En sus declaraciones, Daisy no escatimó en comentarios sobre su percepción de los éxitos profesionales de Pergolini. "Nos desautorizaba como competidores, yo estaba mucho más lejos pero sus comentarios apuntaban a acallar otros éxitos", reflexionó. Sin embargo, reconoció algunas características positivas del presente profesional de Pergolini, indicando que ha adaptado y evolucionado su enfoque al trabajar ahora de la mano con mujeres. "Es un avance lo que veo ahora, y si bien hizo comentarios antes, hay mérito en evolucionar con el tiempo," concede
A pesar de su crítica a los comportamientos pasados de Pergolini, Daisy May Queen indicó estar abierta al diálogo y a la posibilidad de observar su crecimiento actual más de cerca. "No niego que si lo veo trabajando diferente ahora, lo puedo aplaudir. Pero lo observó de lejos, y lo que sé es a través de terceros" admite que su visión está limitada a lo que los medios presentan.

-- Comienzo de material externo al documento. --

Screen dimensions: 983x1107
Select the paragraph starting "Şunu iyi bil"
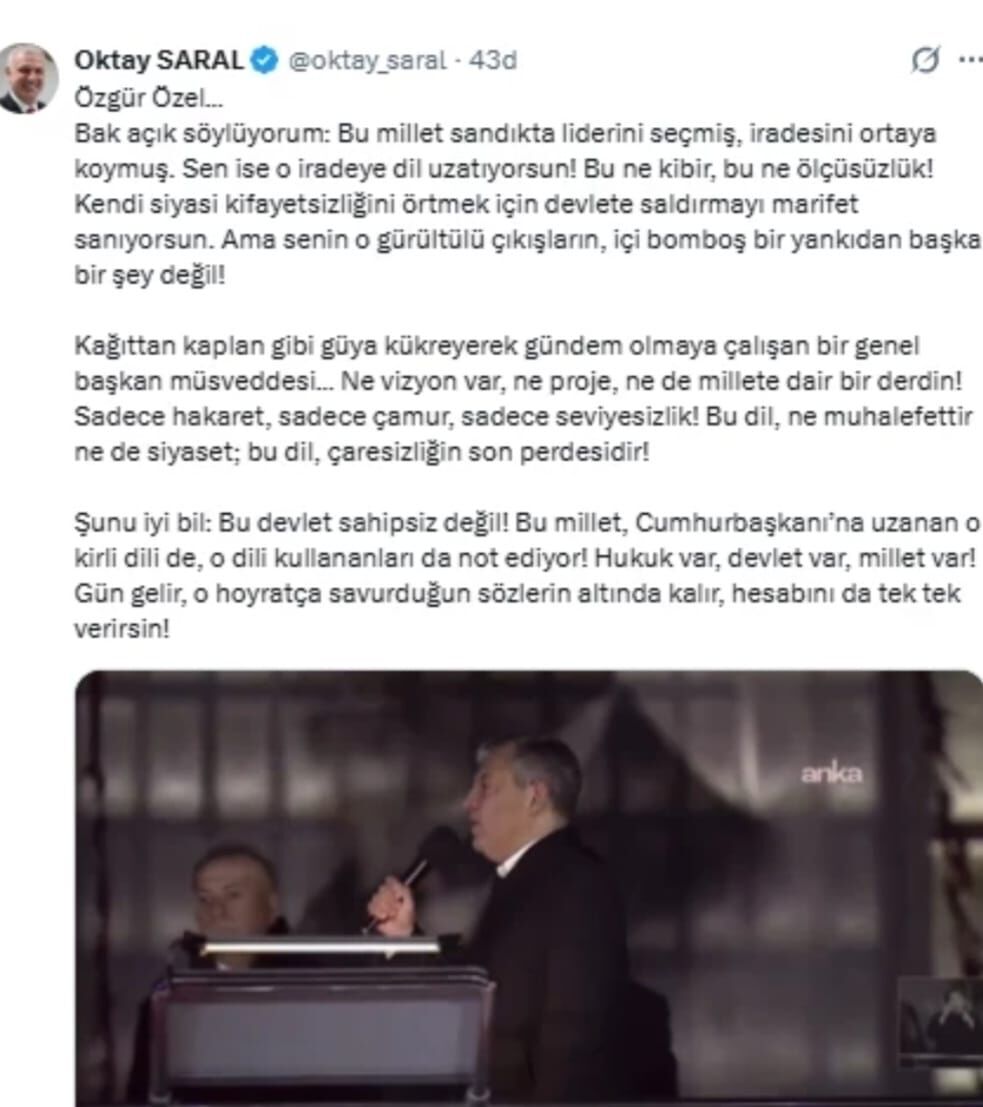[x=528, y=575]
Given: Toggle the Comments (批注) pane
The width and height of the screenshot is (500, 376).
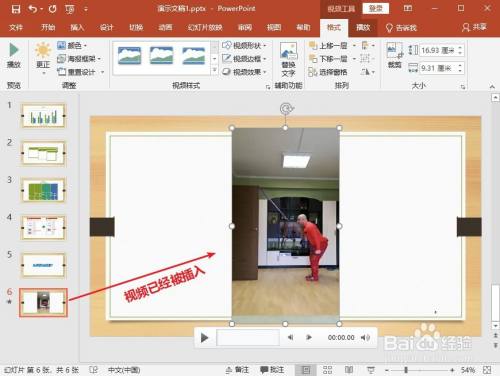Looking at the screenshot, I should [x=272, y=370].
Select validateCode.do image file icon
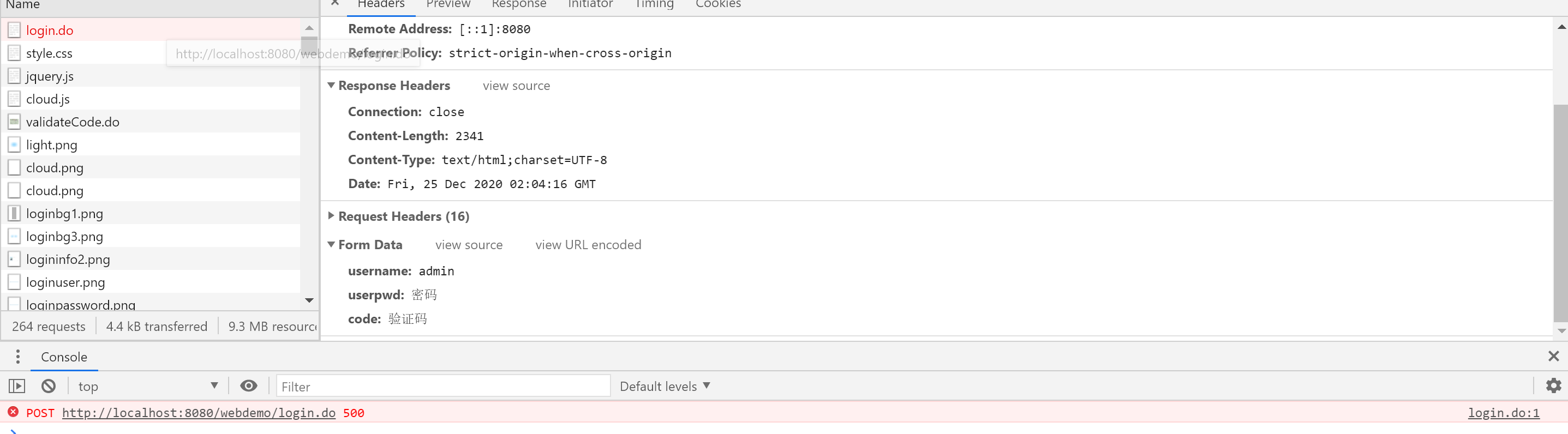Screen dimensions: 1568x434 click(x=14, y=122)
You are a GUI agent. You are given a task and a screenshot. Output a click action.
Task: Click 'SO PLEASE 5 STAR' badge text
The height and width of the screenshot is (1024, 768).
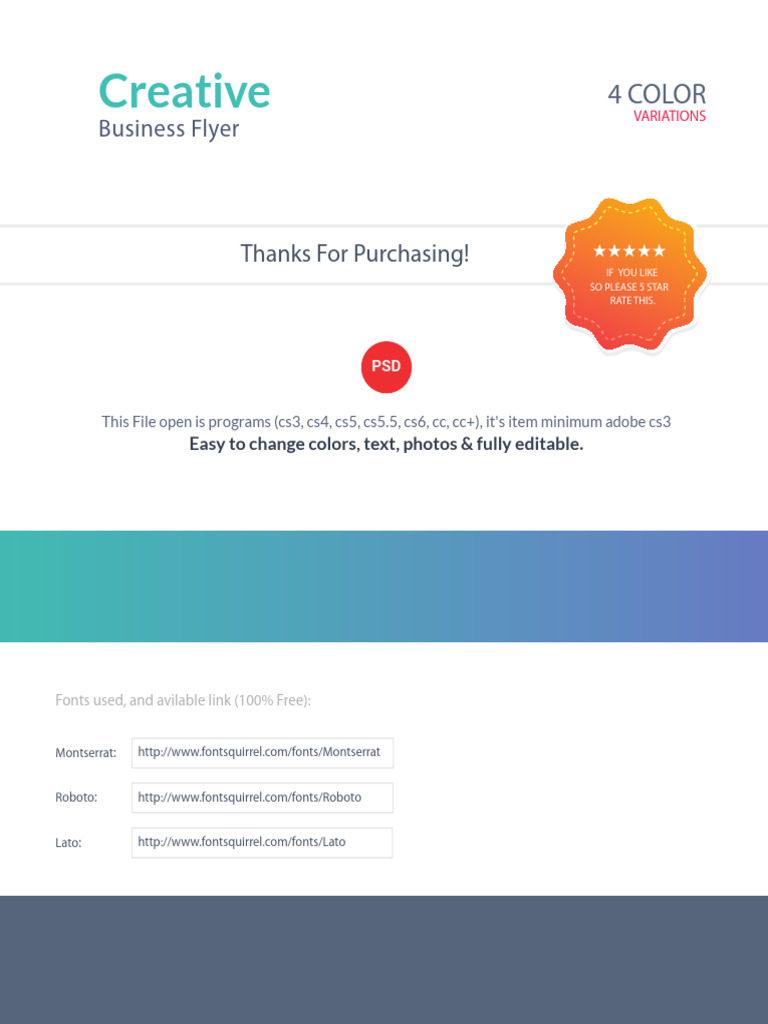tap(629, 287)
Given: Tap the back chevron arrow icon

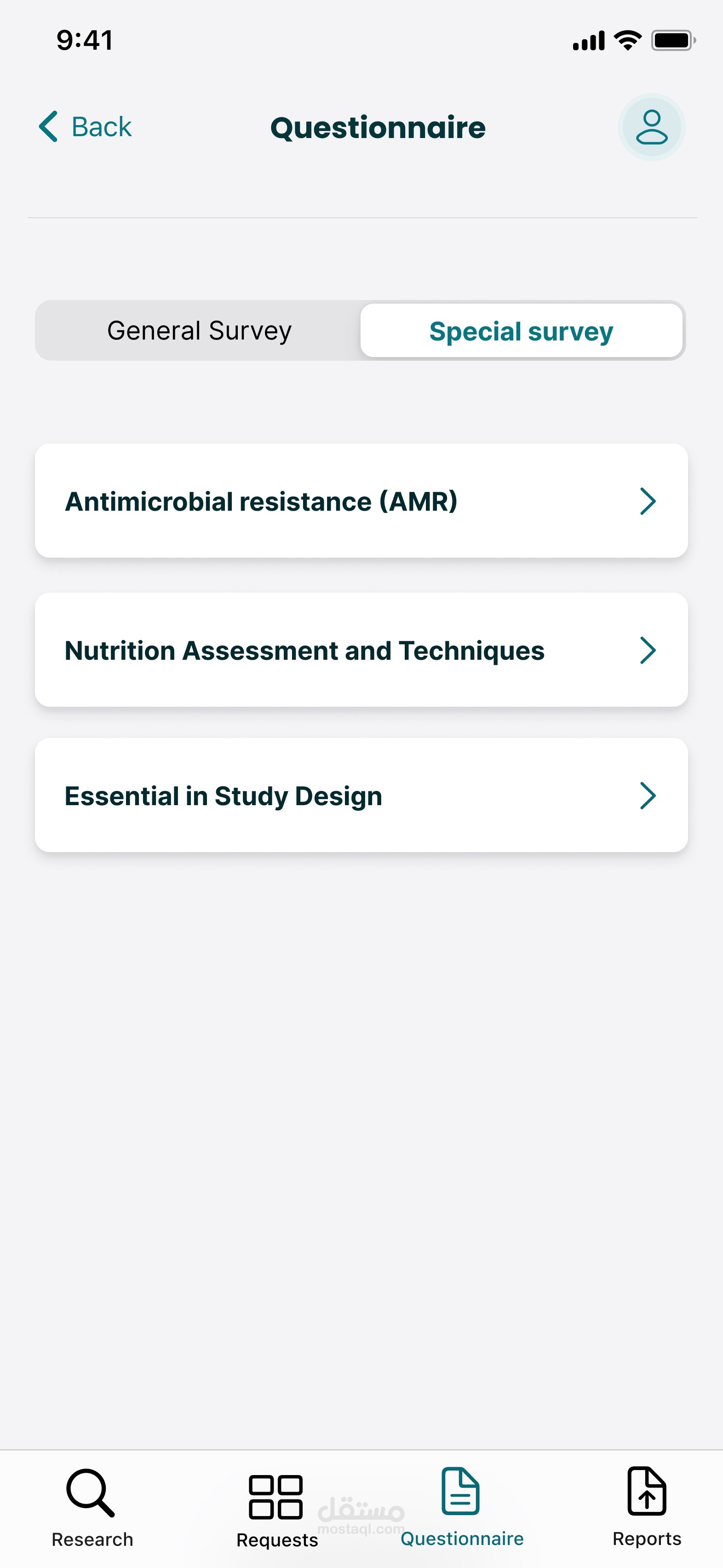Looking at the screenshot, I should tap(49, 127).
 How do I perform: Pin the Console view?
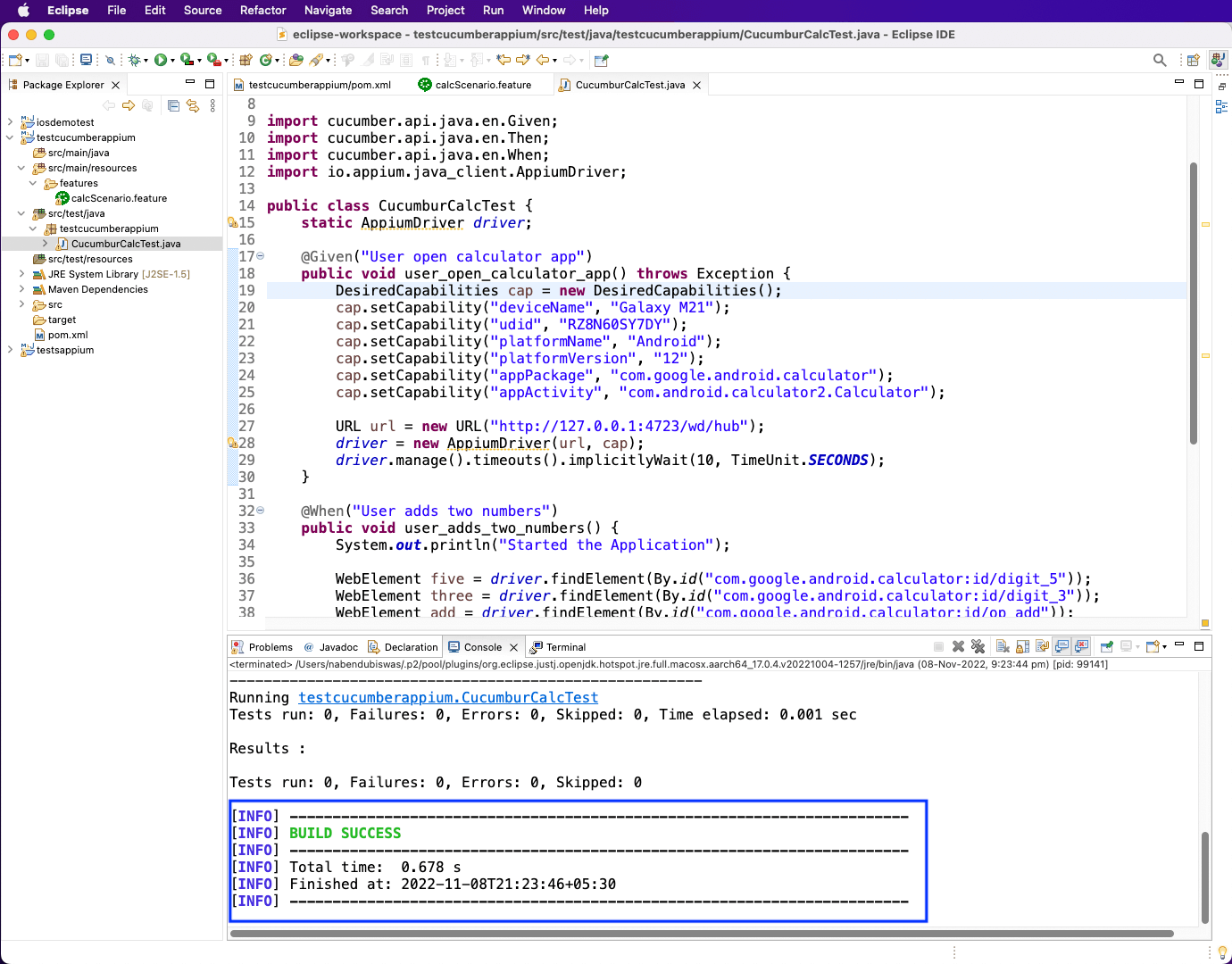(x=1105, y=646)
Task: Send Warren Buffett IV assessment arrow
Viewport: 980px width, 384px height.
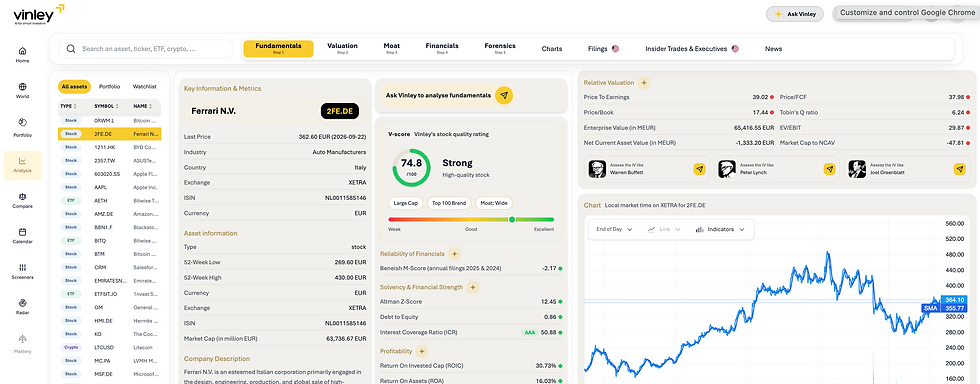Action: point(699,169)
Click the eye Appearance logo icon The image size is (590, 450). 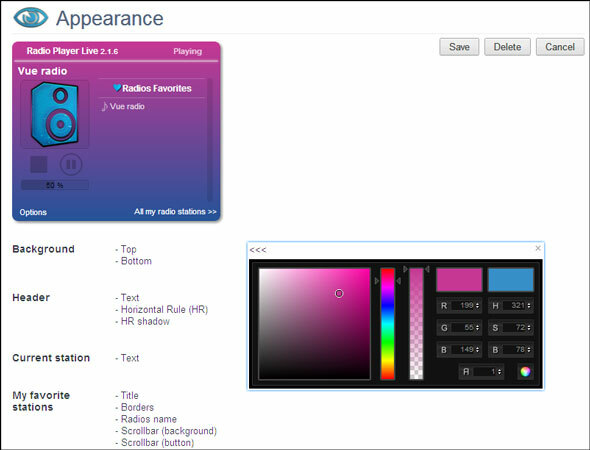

Tanto señalamientos como los elogios parciales de Daisy dejan sobre la mesa el dilema de cómo los cambios en las figuras públicas deben gestionarse a la par con un análisis crítico de sus contribuciones pasadas. La historia de Daisy y Pergolini resuena como un claro ejemplo de la continua reevaluación necesaria en las estructuras de poder residuales en medios.
En última instancia, la historia que comparten, aunque apareció turbia, posee una profundidad emocional mayor. Recordando tiempos compartidos durante el inicio de sus carreras, Daisy evoca en su narración una imagen juvenil de ambos mientras compartían el trayecto en tren tras jornadas de radio. Suprema es la nostalgia de quien admite saber que aquellos intercambios quedaron relegados a un recuerdo distante. Sin confirmar si el encuentro se podría llevar a cabo, Daisy concluye extendiendo simbólicamente su invitación a disculpar, asistiendo con indiferencia al paso del tiempo, pero con la puerta abierta a tomar un café para conversar y curar pasadas heridas.